STAGE 2: Cooperate with companies, agencies, and NGOs developing medically useful tools, which are anything that help me engage with/and utilize ‘medically useful information.”
STAGE 3: Provide a petri dish for training providers and patients to interpret, share, and engage in conversations surrounding results of genome sequencing. “Medically useful” staff members in the genomics industry are those that help me consider the risks and benefits of interpreting the data and modifying behavior. They might include physicians, genetics counselors, consumer health coordinators, etc.

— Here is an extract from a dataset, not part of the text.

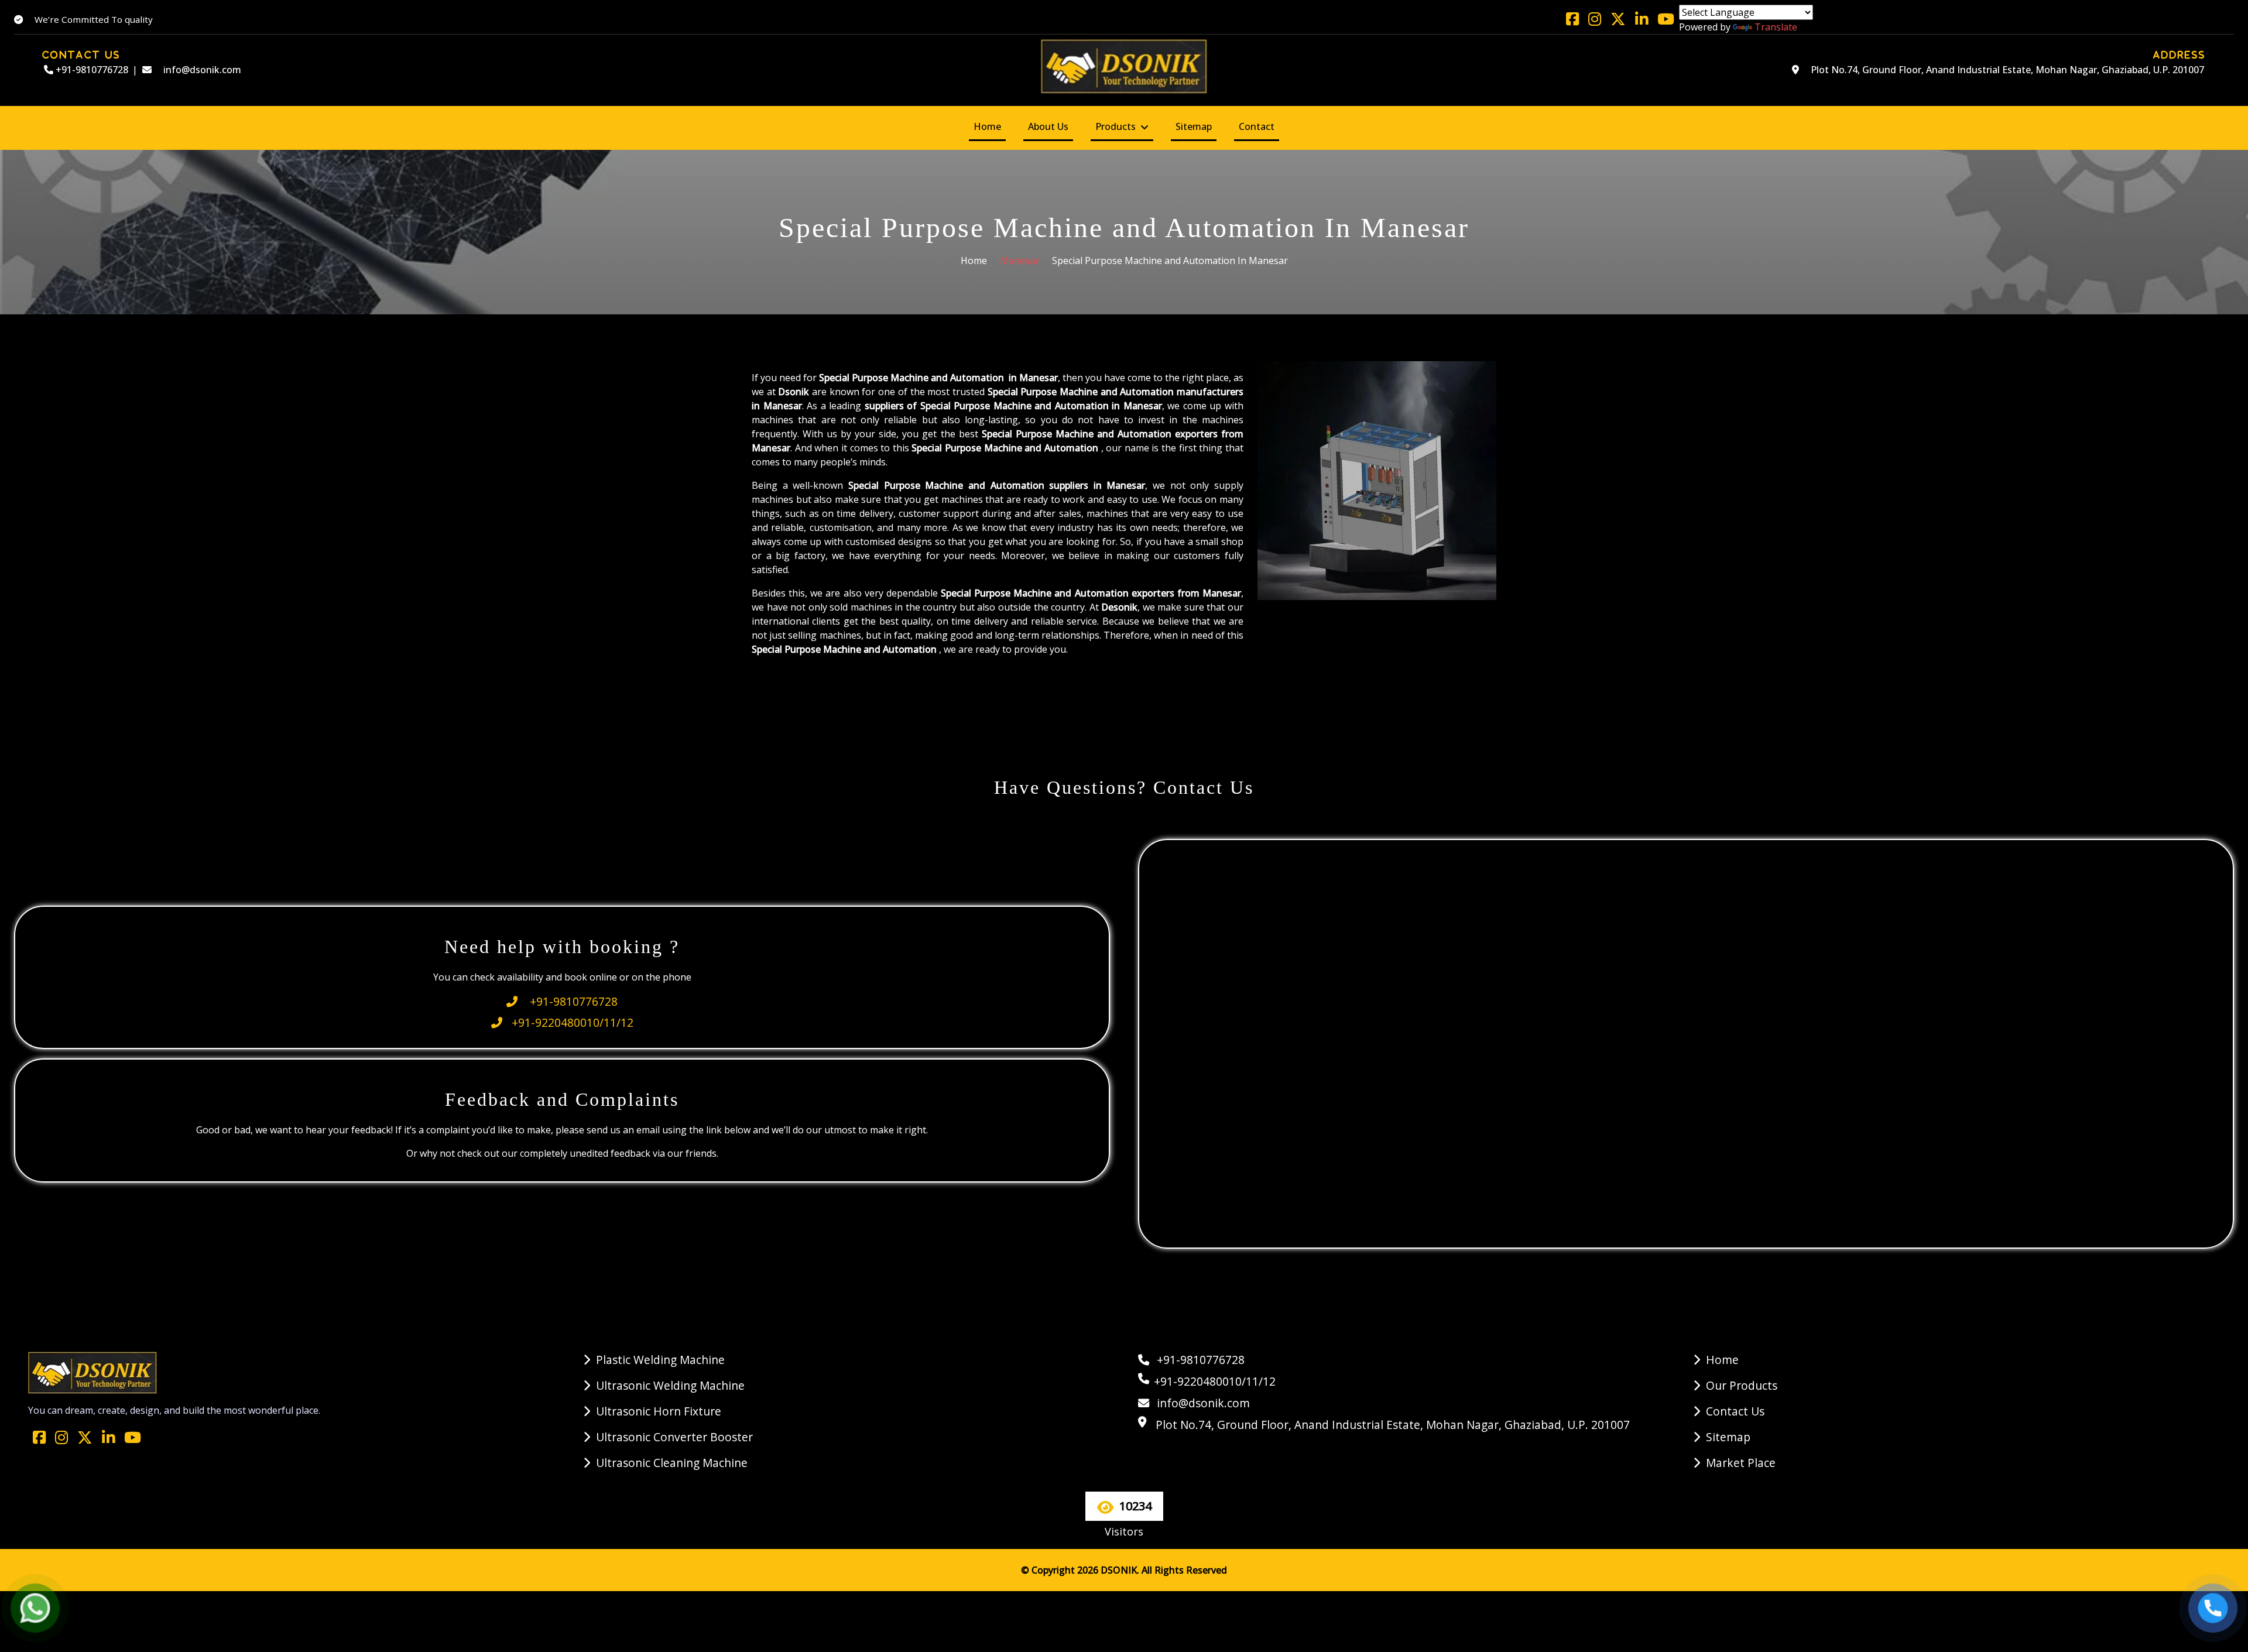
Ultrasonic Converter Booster (674, 1437)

Here are some potential industry developments you’ll get from pay to play direct to consumer genetic testing:
1. Genomics testing will spread kind of like Fantasy Football. A few people start doing it. They talk about it at home, at work. You’re curious. How do your genes stack up? It will spread like a social, competitive, interactive game, with growth facilitated by online social networks. Look at the growth of similar activity around the nexus of particular symptom-based communities like Diabetes Mine and Sugarstats.com.
2. CONSUMER availability pushes the market to develop new tools. Consumer popularity pushes increasing market share and utilities for existing players, but also spurs new market segment development. Think about how you use your Ipod. How do you recommend new songs, new books? There will be similar variation in how consumers choose to adopt, access, share, and disseminate genomic information. Or not. Remember, this is a pay-to-play market, like the Lotto or Vegas. You judge risk and return and decide if you want to cough up the cash to get your results.
Because consumer-direct genomics, like consumer-centric care, is opt-in.Will you pay to play?